**Data extract:**
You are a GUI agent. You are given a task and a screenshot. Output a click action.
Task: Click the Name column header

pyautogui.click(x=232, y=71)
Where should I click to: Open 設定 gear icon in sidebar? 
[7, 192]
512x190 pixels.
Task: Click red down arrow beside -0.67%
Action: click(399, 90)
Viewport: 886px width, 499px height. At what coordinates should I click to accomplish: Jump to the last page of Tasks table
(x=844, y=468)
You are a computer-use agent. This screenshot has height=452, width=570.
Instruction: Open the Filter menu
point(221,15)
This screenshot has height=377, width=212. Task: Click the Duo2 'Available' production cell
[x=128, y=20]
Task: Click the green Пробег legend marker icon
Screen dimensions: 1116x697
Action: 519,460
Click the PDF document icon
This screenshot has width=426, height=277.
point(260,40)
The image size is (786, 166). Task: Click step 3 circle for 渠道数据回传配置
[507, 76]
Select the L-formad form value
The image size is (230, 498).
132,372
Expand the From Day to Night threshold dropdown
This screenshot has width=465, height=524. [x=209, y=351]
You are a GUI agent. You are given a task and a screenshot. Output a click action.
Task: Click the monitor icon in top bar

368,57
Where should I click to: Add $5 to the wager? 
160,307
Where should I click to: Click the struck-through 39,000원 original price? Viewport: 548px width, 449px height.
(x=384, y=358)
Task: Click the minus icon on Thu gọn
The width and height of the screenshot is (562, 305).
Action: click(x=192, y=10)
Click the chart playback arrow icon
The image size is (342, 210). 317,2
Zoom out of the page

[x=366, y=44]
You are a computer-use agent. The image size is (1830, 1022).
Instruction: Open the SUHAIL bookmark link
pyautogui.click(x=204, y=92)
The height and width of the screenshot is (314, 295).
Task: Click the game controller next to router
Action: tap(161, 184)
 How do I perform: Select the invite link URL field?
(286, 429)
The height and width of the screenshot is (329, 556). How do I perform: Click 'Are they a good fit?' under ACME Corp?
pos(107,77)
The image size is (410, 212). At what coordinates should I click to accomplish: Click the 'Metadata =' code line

**Assignment:**
Write down only the closing run of lines: the one containing "You are a computer-use agent. The" and every line after it to the end of the entries, exactly.

**Task response:**
You are a computer-use agent. The image size is (1830, 1022).
Instruction: Open the SUHAIL bookmark link
pyautogui.click(x=204, y=92)
The height and width of the screenshot is (314, 295).
Task: Click the game controller next to router
Action: tap(161, 184)
 How do I perform: Select the invite link URL field?
(286, 429)
The height and width of the screenshot is (329, 556). How do I perform: Click 'Are they a good fit?' under ACME Corp?
pos(107,77)
The image size is (410, 212). At what coordinates should I click to accomplish: Click the 'Metadata =' code line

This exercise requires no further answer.